En cas de cumul inhabituels de clichés ou de temps de scopie long, on peut avoir recours à un service compétent pour le calcul de la dose reçue à l’utérus (IRSN).
- Les malformations
- Une étude concernant plus de 5 500 enfants exposés in utero à un scanner (environ 23% sur le pelvis ou l’abdomen) ou à une scintigraphie n’a pas retrouvé d’augmentation des malformations par rapport aux témoins non exposés (Ray JG, 2010).
- Chez les enfants de femmes ayant reçu une radiothérapie en cours de grossesse, en particulier pour des cancers du pelvis, une augmentation de certaines anomalies congénitales (microcéphalie, cataracte et trouble de la croissance) a été observée. Aucune anomalie n’est rapportée pour des doses à l’utérus inférieures à 300 mGy.
- Le système nerveux central
- Parmi les enfants irradiés in utero avec des doses à l’utérus supérieures ou égales à 500 mGy, on rapporte des retards mentaux plus ou moins profonds dans près de 80% des cas, et 20% de microcéphalies. La période à risque maximal se situe entre 8 et 15 semaines post-conception (10-17 SA) : c’est la période de multiplication des neuroblastes.

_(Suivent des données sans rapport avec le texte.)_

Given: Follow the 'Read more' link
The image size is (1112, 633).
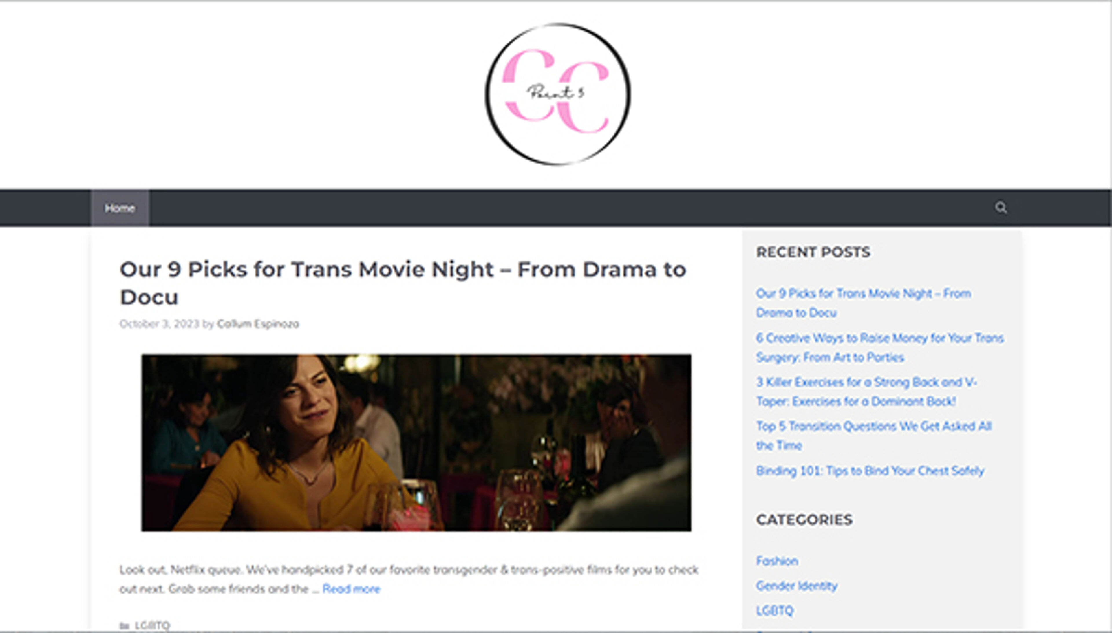Looking at the screenshot, I should click(x=351, y=589).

- On retrouve une diminution du QI de 20 points par Gy à partir de 500 mGy pour des irradiations entre 8 et 15 semaines post-conception (10-17 SA).
- Aucun effet n’a été détecté pour des irradiations moindres, telles que celles qui sont délivrées à l’utérus lors des examens courants de radiodiagnostic.
- Les cancers
- Une revue systématique récente incluant des données d’expositions prénatales à des examens de radiodiagnostic (radiographies et scanner) sur les 50 dernières années ne met pas en évidence parmi les études incluses, d’augmentation du risque de cancer de tout type et en particulier de leucémie et de tumeur cérébrale (Abalo KD, 2021).
- Notamment, une étude portant sur plus 5 500 enfants exposés in utero à un scanner (dont 23% sur le pelvis ou l’abdomen) ou à une scintigraphie ne retrouve pas ce risque (Ray JG, 2010).